Show each line of the data below that has the string "agent" in it.

_DATA_.
┌────────
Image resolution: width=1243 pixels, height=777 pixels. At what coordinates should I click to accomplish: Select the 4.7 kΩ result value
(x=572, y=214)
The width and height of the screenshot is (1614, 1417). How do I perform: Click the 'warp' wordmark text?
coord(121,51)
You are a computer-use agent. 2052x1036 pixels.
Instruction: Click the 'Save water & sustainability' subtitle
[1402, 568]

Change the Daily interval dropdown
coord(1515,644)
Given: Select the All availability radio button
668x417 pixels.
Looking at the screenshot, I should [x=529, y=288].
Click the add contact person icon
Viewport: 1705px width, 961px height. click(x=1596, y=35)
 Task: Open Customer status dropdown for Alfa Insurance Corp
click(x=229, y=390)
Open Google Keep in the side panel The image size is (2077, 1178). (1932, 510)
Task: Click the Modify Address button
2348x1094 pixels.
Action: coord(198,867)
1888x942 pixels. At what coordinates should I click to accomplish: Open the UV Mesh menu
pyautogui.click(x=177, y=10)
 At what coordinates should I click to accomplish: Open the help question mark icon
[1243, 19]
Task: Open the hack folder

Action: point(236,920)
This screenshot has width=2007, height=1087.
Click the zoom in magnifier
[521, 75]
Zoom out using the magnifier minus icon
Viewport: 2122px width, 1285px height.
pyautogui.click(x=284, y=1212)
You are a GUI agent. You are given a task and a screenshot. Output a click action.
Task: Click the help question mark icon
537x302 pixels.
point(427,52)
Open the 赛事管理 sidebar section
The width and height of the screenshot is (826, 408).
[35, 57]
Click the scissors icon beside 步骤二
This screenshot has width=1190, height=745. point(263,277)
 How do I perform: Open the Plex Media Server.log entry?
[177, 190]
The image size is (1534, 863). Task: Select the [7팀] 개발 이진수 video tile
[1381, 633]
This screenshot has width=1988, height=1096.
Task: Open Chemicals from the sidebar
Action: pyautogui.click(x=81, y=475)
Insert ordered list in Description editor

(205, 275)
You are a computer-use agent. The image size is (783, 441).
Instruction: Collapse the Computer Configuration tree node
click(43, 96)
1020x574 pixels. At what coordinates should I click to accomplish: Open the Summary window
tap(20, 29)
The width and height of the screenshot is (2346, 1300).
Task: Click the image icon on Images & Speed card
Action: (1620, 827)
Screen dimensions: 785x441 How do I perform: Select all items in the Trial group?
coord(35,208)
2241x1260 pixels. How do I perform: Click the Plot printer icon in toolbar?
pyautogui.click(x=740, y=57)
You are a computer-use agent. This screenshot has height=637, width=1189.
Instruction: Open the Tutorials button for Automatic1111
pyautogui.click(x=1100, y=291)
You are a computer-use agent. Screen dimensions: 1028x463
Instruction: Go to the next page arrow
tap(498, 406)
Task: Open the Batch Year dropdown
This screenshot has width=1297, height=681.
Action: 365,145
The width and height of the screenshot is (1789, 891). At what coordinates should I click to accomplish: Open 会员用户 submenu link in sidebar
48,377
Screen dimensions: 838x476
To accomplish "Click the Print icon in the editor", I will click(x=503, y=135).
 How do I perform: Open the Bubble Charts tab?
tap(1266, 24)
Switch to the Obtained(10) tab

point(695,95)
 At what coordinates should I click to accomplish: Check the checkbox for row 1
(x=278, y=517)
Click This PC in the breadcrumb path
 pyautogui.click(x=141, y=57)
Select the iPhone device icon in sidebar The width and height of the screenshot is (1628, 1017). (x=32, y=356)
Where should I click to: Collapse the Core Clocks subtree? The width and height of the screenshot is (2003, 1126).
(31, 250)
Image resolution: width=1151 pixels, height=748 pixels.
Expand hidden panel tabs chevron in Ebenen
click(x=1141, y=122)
└────────
_SOLUTION TO THE PROBLEM_.
You are a computer-use agent. 2052x1036 pixels.
You are a GUI agent. You are given a task and a screenshot. Output a click action.
You are a computer-use agent. The image size is (783, 441).
You are a computer-use agent. This screenshot has height=637, width=1189.
You are a computer-use agent. Screen dimensions: 1028x463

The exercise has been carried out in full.